Sin embargo, esta idea pronto fue descartada por el presidente Eidenhower, que solo quería pilotos masculinos. Aún así, Lovelace y Flickinger pensaron que las mujeres estaban más que preparadas para el desafío de los vuelos espaciales, por lo que continuaran desarrollando su idea, con fondos privados, en una instalación en Alburquerque, Nuevo México. Ambos científicos sometieron a varias pilotos a los mismos exámenes que pasaban los astronautas de la NASA. La primera seleccionada fue Jerrie Cobb, de veintiocho años, que pasó el programa con éxito.

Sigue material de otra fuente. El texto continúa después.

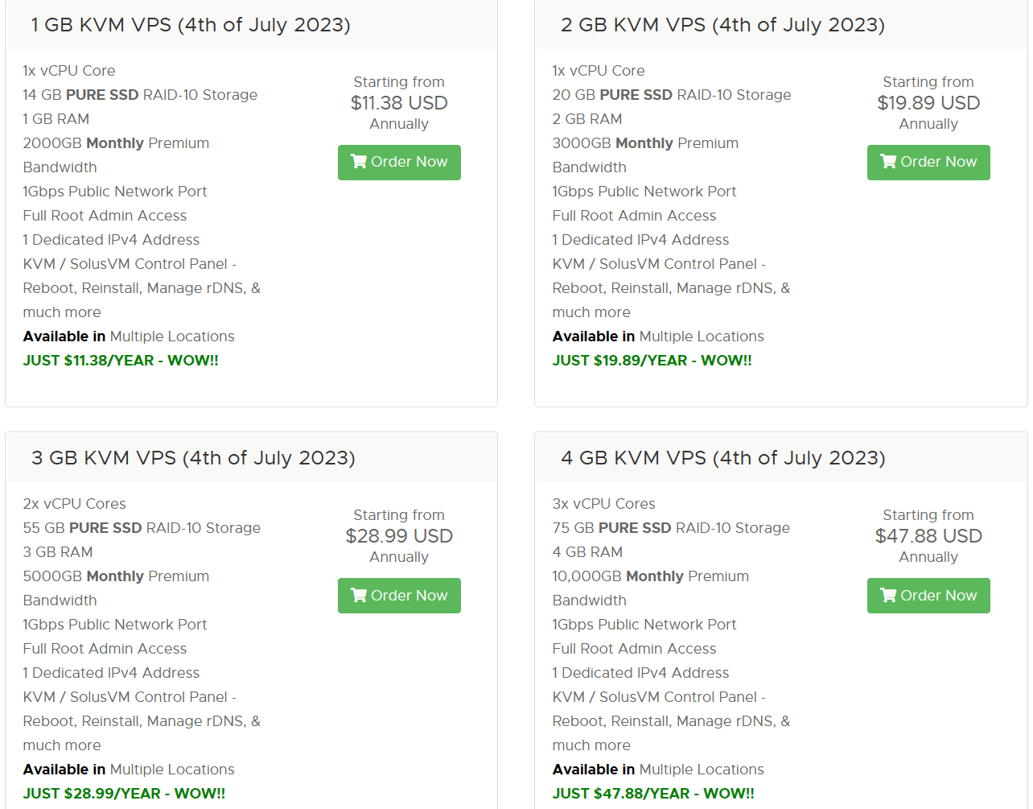1033x809 pixels.
Task: Click 14 GB PURE SSD storage line
Action: tap(140, 95)
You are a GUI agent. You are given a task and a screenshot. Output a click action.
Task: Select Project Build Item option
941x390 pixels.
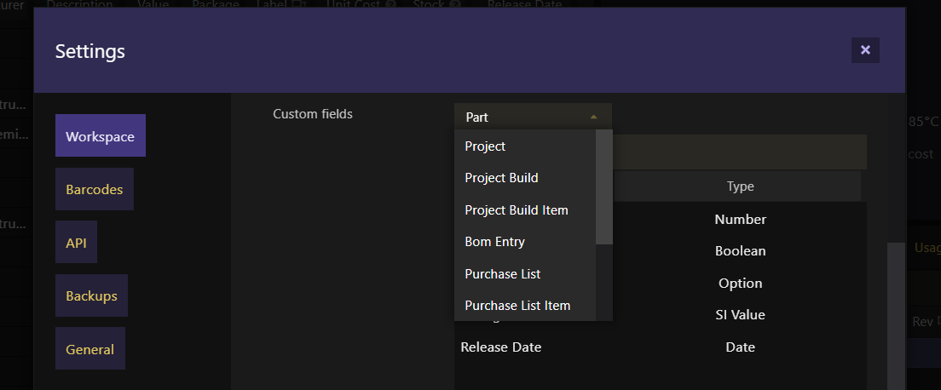(524, 210)
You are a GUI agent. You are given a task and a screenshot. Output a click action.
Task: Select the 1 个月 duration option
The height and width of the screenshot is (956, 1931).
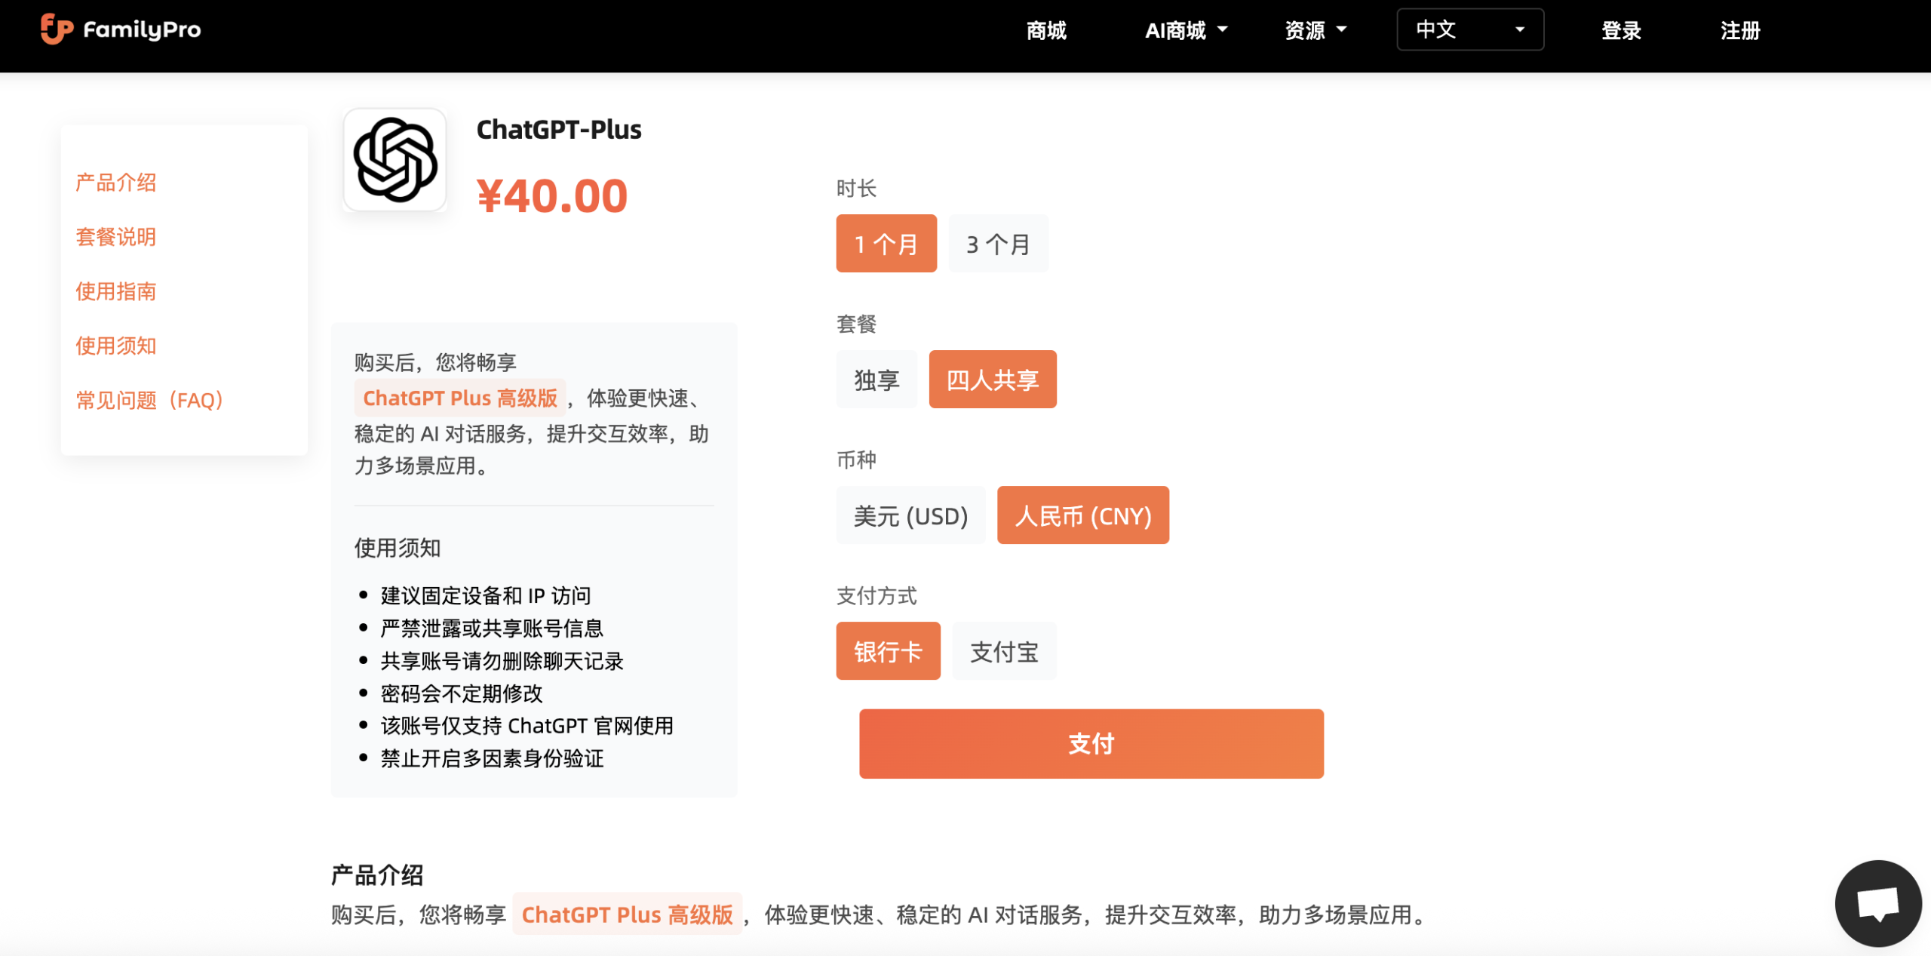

A continuación, Lovelace consiguió más fondos y comenzó a buscar más pilotos femeninos para poner en marcha un Programa de Mujeres en el Espacio, por supuesto al margen de la NASA. En una primera fase, los candidatos pasarían exámenes médicos, así como de experiencia de vuelo, mientras que en la segunda fase pasarían exámenes físicos y pruebas fisiológicas para determinar su estado físico y su capacidad para soportar los supuestos rigores de los vuelos espaciales. En la tercera fase se realizarían pruebas en los que se analizaría el estrés fisiológico generado por los vuelos y exámenes para determinar la capacidad para tolerar el aislamiento y otros factores psicológicos estresantes.

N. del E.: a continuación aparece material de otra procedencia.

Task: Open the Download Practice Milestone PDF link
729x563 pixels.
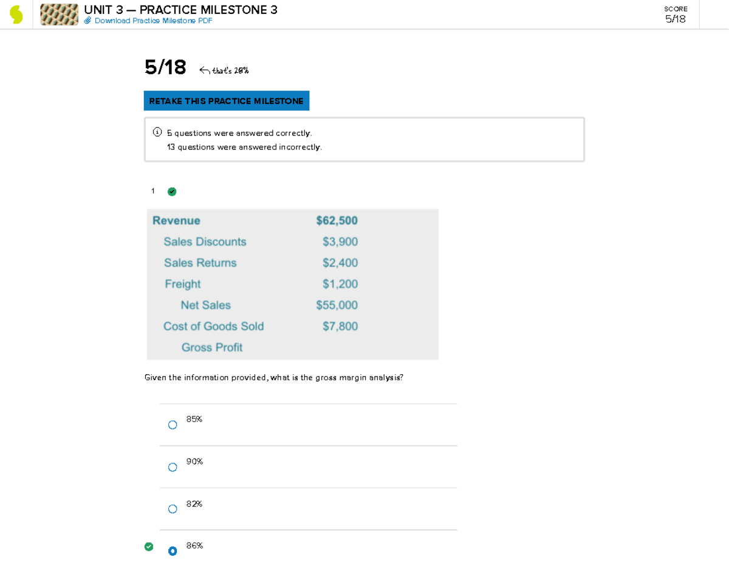Action: click(155, 20)
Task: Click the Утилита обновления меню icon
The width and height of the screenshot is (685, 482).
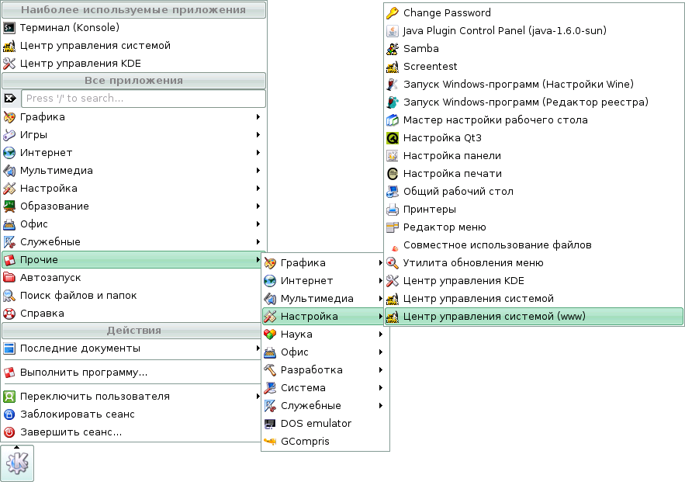Action: click(391, 262)
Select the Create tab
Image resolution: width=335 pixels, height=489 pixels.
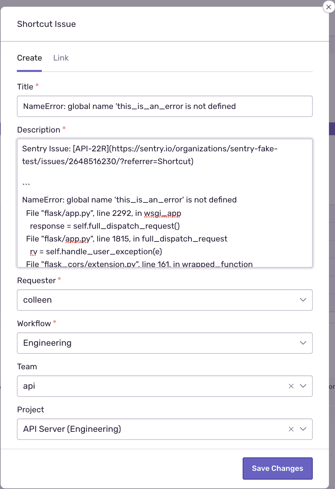pos(29,58)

El Programa Mujeres en el Espacio finalmente reclutó a diecinueve candidatas, que se enfrentaron a los mismos exámenes por los que pasaban los hombres, además de un examen ginecológico extra. Algunas de esas pruebas fueron, en realidad, más difíciles, como la prueba de privación sensorial, en la que las mujeres se sumergieron en un tanque de aislamiento insonorizado y lleno de agua durante horas, para desafiar su resistencia psicológica. Dos de las mujeres, Rhea Hurrle y Wally Funk, soportaron el tanque durante diez horas antes de que el personal terminara las pruebas. La NASA simplemente colocó a los hombres en una habitación oscura insonorizada durante dos o tres horas.

Al finalizar el Programa Mujeres en el Espacio, 13 de las 19 mujeres (68%) aprobaron, mientras que en el caso de los hombres seleccionados por la NASA, obtuvieron el éxito un 56% (18 de los 32 hombres). Los detalles del programa nunca se publicaron en una revista científica.

En 1962, dos de las aviadoras del Programa Mujeres en el Espacio, Jerrie Cobb y Janey Hart, testificaron ante un comité que las mujeres deberían tener la oportunidad de convertirse en astronautas. Los representantes de la NASA, incluyendo a los astronautas del Mercury 7, John Glenn y John Carpenter, no estuvieron de acuerdo y señalaron la falta de interés en las mujeres, así como la falta de mujeres calificadas. Pasarían otras dos décadas más antes de que Sally Ride finalmente reclamara el lugar legítimo de la mujer en el espacio exterior.